The county’s current MDP dates back to 1996 and has missed out on 17 years of legal, population and economic changes.

This new plan has been three years in the works, said planning and development manager Collin Steffes, presenting it to council, and has involved extensive consultation. “It has been a very daunting task.”

The draft plan proposes to divide the county into 10 zones or “neighbourhoods” based on social, cultural, geographic and economic features, each of which would have different development goals.

This plan isn’t meant to create divisions, said county commissioner Peter Tarnawsky, but to acknowledge the unique communities that have already formed in Sturgeon County.

Coun. Tom Flynn voiced concern about local and regional reaction to this plan and its chances of getting approval from the Capital Region Board. “The community needs to recognize that this is just the start of the process.”

Mayor Don Rigney said he was glad to see the excitement this plan had created, but was concerned about the amount of planning the county was doing. “I want to make sure it gives our citizens as much latitude” as possible, he said, as that would encourage innovation.

The public hearing is scheduled for 1 p.m. and 7 p.m. at the county office this March 12.

Rink rules ahead

County council plans to bring in rules for sports courts in light of last year’s dispute over an ex-Oiler’s hockey rink.

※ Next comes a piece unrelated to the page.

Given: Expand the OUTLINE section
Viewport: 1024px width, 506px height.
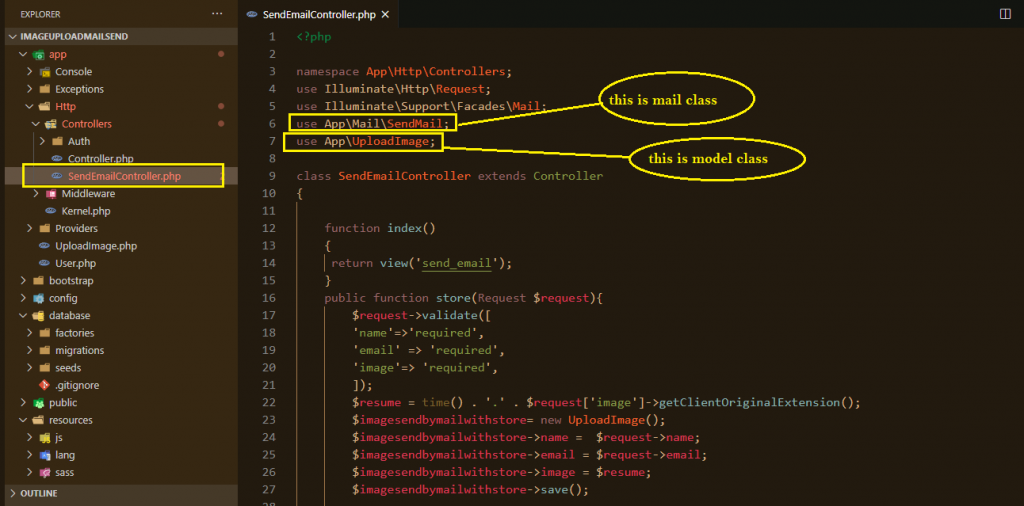Looking at the screenshot, I should (x=12, y=494).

Council voted unanimously in favour of third reading to a long list of changes to its land use bylaw on Feb. 12.

Council approved about 60 changes to the bylaw, most of which were for clarity and consistency’s sake. The law now has definitions for “car wash,” “market garden” and “height,” for example, and has revised rules for bed and breakfast homes and guest ranches.

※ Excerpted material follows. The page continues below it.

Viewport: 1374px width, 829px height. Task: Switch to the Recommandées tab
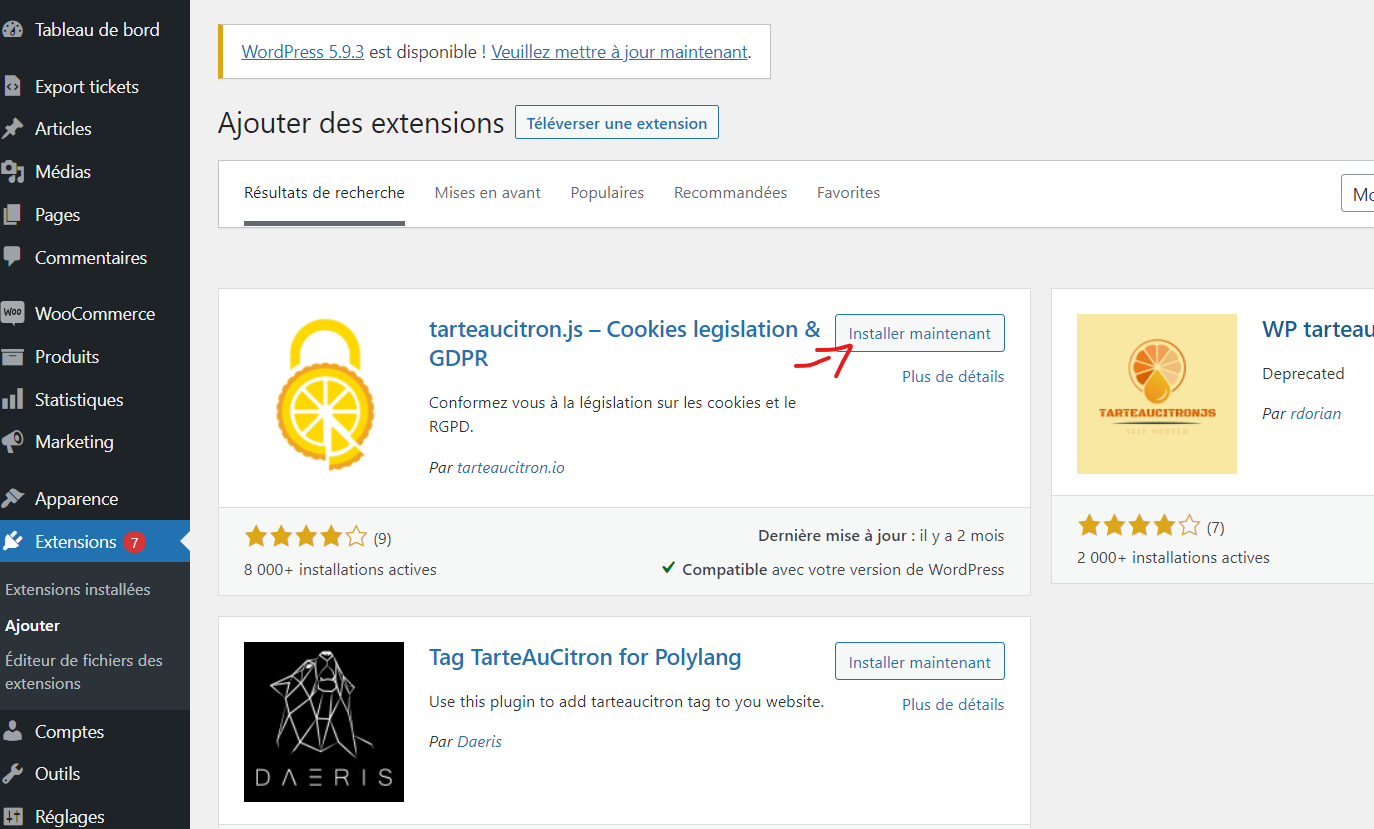click(x=730, y=193)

One item removed from the list of changes dealt with sport courts and hockey arenas. At the advice of administration, council voted not to change the definition of “accessory, use” to “accessory, building or use,” which would include “garages, sheds, flagpoles, swimming pools, hockey rinks, tennis courts, satellite dishes, wind turbines and solar panel arrays.”

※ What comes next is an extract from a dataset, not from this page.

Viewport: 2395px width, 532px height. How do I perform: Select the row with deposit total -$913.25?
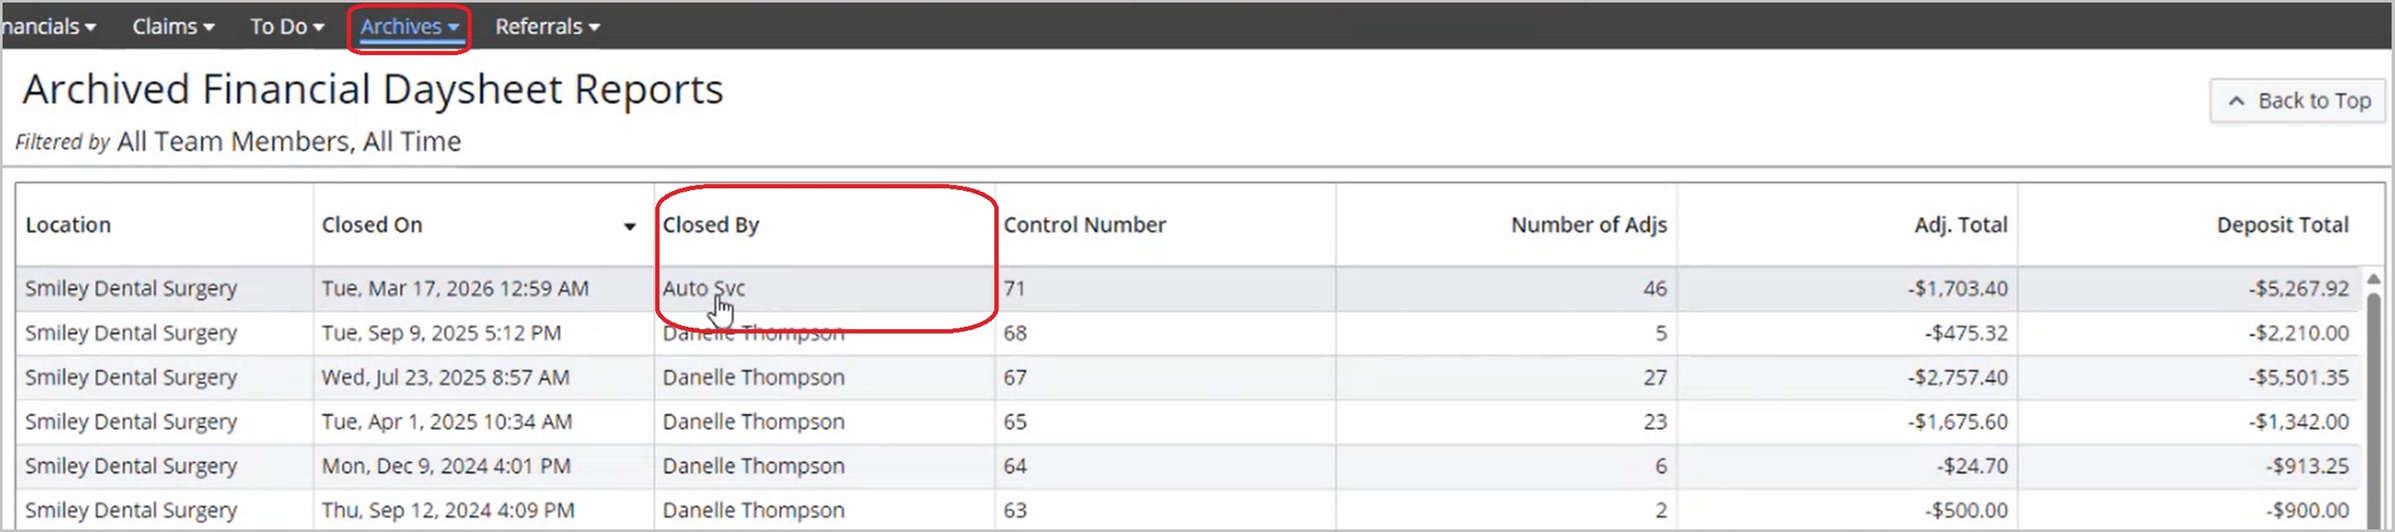click(2306, 466)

Council asked administrators to change the rules for accessory buildings last year after Riverstone Pointe residents complained about a large outdoor hockey rink built by former Edmonton Oilers player Fernando Pisani, Flynn said in an interview.

“The intent was to make a discretionary use out of it,” he said, which means the construction of such rinks would require public notification and review by the county’s municipal planning commission. Backyard rinks are not currently regulated under the county’s land use bylaw.

This was a complex legal issue, Steffes told council, and staffers planned to bring this revision back as a stand-alone amendment sometime in the future.

Flynn, whose division includes Riverstone Pointe, said he had not heard anything about Pisani’s rink since it went before the municipal planning commission last summer.

“He (Pisani) did a pretty good job of making it as good as he can for his neighbours,” he noted, and has surrounded the rink with many trees for screening. “If it’s for small kids and they’re playing out there at supper-time … not disturbing the community, it’s not going to be a problem.”

Resident Doreen Cole, who had previously criticized the rink, declined to comment on the issue.